While we waited to leave the breeze was pleasant, but once we slipped out of the port, the boat turned around and the front part of the ship blocked the wind. The temperature shot up. About an hour into the trip, I felt nauseous. Noah, being the gentleman he is, went in search of water.
I curled into a ball on the floor and closed my eyes and took deep breaths. I thought of how unspeakably miserable it would have been to make the same journey as a slave, on their way to be sold in the Arabic slave trade, and counted my blessings that my own discomfort was mild and temporary.
I woke up to Noah and Kirsten’s excited voices as we began to pull into port. From the boat we could see dozens of smaller wooden fishing vessels, a white sand beach, palm trees, and pastel buildings topped with minarets.
We disembarked and wandered, trying to find our hostel. Eventually, a man led us there, insisting that he just wanted to guide us for free and welcome us to the island. The Princess Salme hostel is in a pretty pale building. We have a small, clean room with two sets of bunk beds. There are only two other people staying here.
After working out payments with the front desk, we wandered down the main strip of road, just as the sun began to lower in the sky. The seawall was alive with people on their evening strolls and young boys running, jumping off the stone walls and flipping into the ocean. Vendors were beginning to set up their stalls in the Forodhani Gardens, where there is a nightly food market. We browsed the tables, laden with skewers of octopus tentacles and prawns, and decided to come back for dinner there tomorrow.
Tonight, we had dinner at Mercury’s, a restaurant named after Zanzibar-native Freddy Mercury. I had an amazing seafood coconut curry and virgin pina colada.

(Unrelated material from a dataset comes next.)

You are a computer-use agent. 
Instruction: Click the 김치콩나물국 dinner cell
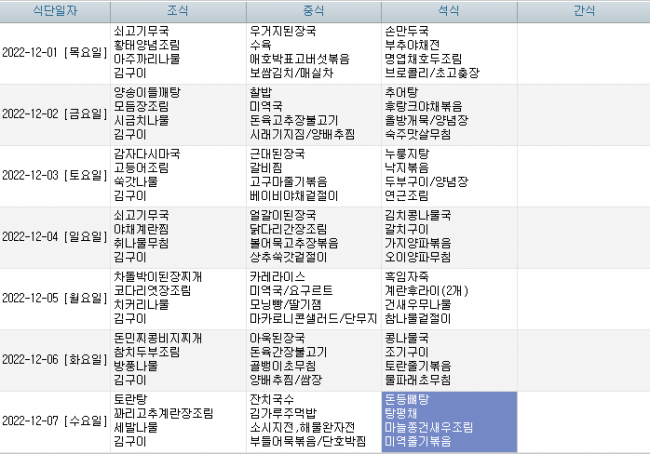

All of us agreed that this is one of the most amazing places we’ve ever been, but that we also missed our Kigali family.
After dinner we walked back to the seawall and sat at an outdoor table and shared a packet of shisha. We talked about life and travel through the haze of apple flavoured smoke. Kirsten and Chelsea sipped on sugar cane juice flavoured with lemon and ginger. Families, young people, tourists, and locals poured down the boardwalk, nibbling on treats from the night market.
Now we’re back at the hostel, relaxing before bedtime. Tomorrow our plan is to wander the town in the daylight and on Tuesday we’ll head to the beach. It still feels unreal that we’re here. I’ve never been any place like this, and I’m feeling the culture shock here much more than I did in Kigali. It’s good though. I’m feeling a sense of wonder at this exotic place, and a curiosity that’s making me excited to get up tomorrow morning and explore further.